The aroma coming from the pot actually was mouthwatering for a change. What did Krystal put in there?
“A few spices,” Krystal answered furtively when Yuriko put that to question. “I found some wild onions and edible mushroom when I went out earlier. Now back off! Ten more minutes!”
Yuriko sadly put down her own bowl and proceeded to pack up her bedroll and blankets.
The boys grabbed their shovels and went out, grumbling under their breaths. Yuriko, meanwhile, inspected her weapons.
As she had expected last night, her Plasma Caster was damaged enough that its firepower diminished. She would have to output more Animus than normal to match its previous performance and even then, she doubted it would have the strength to punch through another Wanderer’s Protective Field.
Even worse, she realised that, when she rolled off the outcropping and the rifle flew out of her grasp, it must have hit a particularly tough stone. The barrel was scratched along the runescript lines. The red jade studs were not damaged in any way, so the transfer of her Animus to the weapon would still be normal. The runescript was there to channel her Animus into the chamber and help shape the plasma bolt. Along the barrel, it would help stabilize and propel the projectile to its target.
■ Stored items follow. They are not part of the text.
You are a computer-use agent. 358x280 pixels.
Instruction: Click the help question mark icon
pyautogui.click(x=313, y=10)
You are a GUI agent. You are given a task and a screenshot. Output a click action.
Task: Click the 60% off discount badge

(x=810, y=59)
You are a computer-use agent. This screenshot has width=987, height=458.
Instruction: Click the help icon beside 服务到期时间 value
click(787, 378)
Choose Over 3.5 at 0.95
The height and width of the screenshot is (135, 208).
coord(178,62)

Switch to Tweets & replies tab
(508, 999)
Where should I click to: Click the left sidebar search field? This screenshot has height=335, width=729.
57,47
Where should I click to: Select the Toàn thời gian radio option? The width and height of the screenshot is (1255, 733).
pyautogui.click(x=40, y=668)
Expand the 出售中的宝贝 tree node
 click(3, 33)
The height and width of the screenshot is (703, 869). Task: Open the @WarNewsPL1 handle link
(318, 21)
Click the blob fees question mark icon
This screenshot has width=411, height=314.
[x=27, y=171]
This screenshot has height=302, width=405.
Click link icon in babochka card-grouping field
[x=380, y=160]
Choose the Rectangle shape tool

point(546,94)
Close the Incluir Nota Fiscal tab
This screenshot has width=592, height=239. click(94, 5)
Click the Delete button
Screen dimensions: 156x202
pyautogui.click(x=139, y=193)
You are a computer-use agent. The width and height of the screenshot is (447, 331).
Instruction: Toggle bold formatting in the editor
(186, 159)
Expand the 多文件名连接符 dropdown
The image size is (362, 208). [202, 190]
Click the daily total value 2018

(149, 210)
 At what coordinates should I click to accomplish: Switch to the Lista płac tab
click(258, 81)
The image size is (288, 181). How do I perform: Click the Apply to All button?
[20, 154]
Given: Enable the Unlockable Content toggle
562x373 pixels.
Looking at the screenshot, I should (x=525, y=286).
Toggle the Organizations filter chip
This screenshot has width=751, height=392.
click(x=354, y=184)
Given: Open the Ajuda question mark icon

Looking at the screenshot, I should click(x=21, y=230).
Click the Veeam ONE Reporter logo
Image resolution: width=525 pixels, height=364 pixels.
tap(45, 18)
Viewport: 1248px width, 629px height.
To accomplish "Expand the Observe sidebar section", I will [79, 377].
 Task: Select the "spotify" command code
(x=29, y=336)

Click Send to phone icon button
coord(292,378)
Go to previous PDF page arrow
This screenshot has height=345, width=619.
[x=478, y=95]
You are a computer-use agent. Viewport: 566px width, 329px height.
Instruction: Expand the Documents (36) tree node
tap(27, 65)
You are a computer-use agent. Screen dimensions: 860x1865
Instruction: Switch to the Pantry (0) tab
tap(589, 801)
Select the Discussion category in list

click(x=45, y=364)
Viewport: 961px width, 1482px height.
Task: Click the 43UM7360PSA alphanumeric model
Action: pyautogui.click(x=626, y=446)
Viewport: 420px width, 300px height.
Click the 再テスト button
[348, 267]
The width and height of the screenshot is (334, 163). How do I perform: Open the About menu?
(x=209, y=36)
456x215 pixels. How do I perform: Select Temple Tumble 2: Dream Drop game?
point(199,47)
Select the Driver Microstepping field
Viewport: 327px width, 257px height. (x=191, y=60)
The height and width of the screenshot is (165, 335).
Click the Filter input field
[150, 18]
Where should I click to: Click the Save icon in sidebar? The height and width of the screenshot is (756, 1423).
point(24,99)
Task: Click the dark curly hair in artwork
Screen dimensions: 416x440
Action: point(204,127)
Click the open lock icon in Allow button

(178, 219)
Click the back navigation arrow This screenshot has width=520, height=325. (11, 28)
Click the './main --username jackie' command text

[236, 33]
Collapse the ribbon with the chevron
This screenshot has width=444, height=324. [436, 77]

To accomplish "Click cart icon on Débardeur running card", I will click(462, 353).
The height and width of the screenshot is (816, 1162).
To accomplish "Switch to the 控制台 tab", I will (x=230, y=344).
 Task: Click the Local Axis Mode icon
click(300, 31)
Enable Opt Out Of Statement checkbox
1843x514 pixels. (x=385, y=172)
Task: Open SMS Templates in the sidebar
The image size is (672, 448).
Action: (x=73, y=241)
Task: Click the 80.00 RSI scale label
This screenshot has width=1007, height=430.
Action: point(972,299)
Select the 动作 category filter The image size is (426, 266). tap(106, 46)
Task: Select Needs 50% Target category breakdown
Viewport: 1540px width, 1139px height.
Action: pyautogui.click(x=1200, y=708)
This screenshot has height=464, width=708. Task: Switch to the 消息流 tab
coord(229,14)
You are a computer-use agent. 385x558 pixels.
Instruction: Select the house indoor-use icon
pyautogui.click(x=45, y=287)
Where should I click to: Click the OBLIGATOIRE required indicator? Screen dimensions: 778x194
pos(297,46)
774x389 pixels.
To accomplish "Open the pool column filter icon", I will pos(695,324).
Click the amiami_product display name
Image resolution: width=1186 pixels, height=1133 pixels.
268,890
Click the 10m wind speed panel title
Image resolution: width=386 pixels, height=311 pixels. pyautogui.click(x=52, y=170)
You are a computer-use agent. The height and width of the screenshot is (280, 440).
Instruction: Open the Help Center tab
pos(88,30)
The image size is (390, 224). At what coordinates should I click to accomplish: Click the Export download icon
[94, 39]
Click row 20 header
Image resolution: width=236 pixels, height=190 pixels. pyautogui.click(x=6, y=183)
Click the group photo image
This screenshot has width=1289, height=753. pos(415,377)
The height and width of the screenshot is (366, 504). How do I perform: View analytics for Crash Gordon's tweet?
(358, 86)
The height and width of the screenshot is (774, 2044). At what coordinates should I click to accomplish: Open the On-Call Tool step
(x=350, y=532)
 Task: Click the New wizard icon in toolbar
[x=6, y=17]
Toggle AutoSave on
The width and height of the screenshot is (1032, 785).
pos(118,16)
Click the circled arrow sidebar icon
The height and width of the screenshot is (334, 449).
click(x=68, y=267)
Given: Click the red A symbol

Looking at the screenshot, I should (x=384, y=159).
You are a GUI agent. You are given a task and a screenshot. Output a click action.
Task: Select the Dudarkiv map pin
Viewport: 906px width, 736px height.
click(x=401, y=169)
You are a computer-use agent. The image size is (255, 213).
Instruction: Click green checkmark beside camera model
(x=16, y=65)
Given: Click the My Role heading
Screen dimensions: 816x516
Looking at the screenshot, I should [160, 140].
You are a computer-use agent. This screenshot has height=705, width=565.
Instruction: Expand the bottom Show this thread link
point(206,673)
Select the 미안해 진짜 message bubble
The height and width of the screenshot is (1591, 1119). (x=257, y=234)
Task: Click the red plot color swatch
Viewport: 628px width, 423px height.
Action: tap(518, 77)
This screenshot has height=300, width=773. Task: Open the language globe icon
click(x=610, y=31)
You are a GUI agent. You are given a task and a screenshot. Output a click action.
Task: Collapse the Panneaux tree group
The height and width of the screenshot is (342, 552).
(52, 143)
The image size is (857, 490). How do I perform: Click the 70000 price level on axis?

The affected lines were responsible for stabilization and acceleration meaning her plasma bolts wouldn’t be able to shoot as far and while retaining its potency.
“I need to fill in the scratches and reapply the runescript,” she muttered dejectedly. She also didn’t have the necessary ingredients to make the ink not on hand anyway. “This should still be lethal within a hundred paces.”
She put the rifle away and drew her side-blade. She had managed to clean the blue blood off most of it but there were some stains near the crossguard. There was a small nick on the blade halfway down its length and the edge had gotten a bit dull. She gently rubbed out the stain spots with a square cloth. After it was clean, she sharpened the edge with a whetstone. She did the same thing for the borrowed side-blade though it was a bit less beaten up. She had used her left-hand blade to deal the fatal strike and it had more bloodstains on it.
“Breakfast is ready!” Krystal cried out.
Yuriko finished cleaning her blades before having breakfast and, by the time she was done, the boys had nearly emptied the pot. Krystal filled Yuriko’s bowl before the boys could demand seconds.
A single spoonful of Krystal’s wild vegetable porridge was enough to make Yuriko squeal in pleasure. “This is sooo good!” she mumbled around her spoon.
Krystal smirked. “Well, since I didn’t bring any salt, it took a lot of beef jerky to compensate.”
“Wha--?” Orrin choked. “Is that my beef jerky?”
“Thanks, Orrin!” the rest of them said in unison.
“Bu-but! My snacks!”
“It really makes a difference,” Krystal said, grinning. “Besides, we’re already heading back to the outpost. You can easily get a replacement.”
“Those are Kadrac Plains Beef Jerky,” he said sadly, “You can’t get any of those easily.”
“Where’s the Kadrac Plains?” Yuriko asked.
“South of Haveena. Kadrac City State’s signature export is their incredibly tasty drunken cattle,” Orrin said absently. “No wonder the porridge was so tasty. It wasn’t your skill, it was the ingredients!” he accused.
“Whoa there, I never said I was a chef!” Krystal answered indignantly. “And excuse you, without those onions and mushrooms, the porridge would have been too salty.”
“And how would you know that if you didn’t just dump the entire packet inside?” Orrin said snidely.
“Well, I…er, anyway. It's tasty jerky.”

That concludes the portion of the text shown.